To modify a character just change directly as if it were an integer or other basic type:

char letra = 'a';
letra = 'z';

Now if you have a text you cannot modify directly because the text is actually a set of letters (array) and you must make the change based on the function strcpy:

char texto[30] = "ola";
strcpy(texto, "mundo");

In your code you have only one letter but are trying to change with strcpy which is for texts, so it’s not correct. Also concatenating means adding a letter to a text that also doesn’t represent what you’re doing.

The solution is to remove the strcpy that is not correct and put a normal assignment of a char, just as p->simbolo = E;.


Responding now to the question you have in the title and that is not what you want to do:

How to concatenate a char into a string?

To this end can:

  • Check where the last character ends by strlen
  • Place the new character in the position given by strlen
  • Put the terminator back after the new letter

Implementation:

void concatenar_letra(char texto[], char letra){
    size_t tamanho = strlen(texto);
    texto[tamanho] = letra;
    texto[tamanho + 1] = '\0'; //recolocar terminador
}

See an example of this function working on Ideone

Keep in mind that this function assumes that there is space allocated in the string for the new character, otherwise you incur undefined behavior, or you have to add more things to validate.
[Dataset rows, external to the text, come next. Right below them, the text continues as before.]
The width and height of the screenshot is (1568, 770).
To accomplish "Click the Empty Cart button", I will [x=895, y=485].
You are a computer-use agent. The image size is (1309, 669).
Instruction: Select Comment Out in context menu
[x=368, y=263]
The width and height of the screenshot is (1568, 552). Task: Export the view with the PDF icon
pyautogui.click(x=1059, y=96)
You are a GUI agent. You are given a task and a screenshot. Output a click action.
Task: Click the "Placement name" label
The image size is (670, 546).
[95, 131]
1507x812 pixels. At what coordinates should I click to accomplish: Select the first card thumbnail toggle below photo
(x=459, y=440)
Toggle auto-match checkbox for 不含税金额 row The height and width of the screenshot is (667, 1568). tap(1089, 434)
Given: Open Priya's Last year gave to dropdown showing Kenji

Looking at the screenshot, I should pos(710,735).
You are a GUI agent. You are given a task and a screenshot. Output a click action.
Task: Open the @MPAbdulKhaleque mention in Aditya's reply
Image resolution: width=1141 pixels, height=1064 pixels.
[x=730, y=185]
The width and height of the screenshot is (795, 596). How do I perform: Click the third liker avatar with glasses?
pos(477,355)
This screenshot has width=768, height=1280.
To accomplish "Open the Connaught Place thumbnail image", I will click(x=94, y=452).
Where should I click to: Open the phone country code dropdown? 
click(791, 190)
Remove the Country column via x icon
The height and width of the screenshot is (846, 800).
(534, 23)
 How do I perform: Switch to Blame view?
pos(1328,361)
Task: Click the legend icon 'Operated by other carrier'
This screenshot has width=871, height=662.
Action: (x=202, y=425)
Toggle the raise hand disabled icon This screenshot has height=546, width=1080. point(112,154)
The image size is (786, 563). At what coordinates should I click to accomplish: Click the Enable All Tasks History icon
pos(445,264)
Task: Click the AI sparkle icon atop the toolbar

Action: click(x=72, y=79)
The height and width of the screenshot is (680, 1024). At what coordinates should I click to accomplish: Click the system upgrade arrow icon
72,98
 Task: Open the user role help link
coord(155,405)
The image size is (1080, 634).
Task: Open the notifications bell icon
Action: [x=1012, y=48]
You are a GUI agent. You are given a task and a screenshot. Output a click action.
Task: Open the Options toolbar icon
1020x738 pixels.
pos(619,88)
To concatenate two texts already has a function of C libraries for this, the strcat.

-2

Instead of

strcpy(novo->simbolo, E);

do:

*novo->simbolo = E;
*(novo->simbolo + 1) = 0;
  • Replacing another error appears in the compiler: invalid type argument of unary '*' (have 'int')

  • The field simbolo is a pointer of char?

  • symbol is a char that is inside a no of a struct pointed by new. Being struct No {char simbolo, struct No* Prox};

  • So just do it novo->simbolo = E;.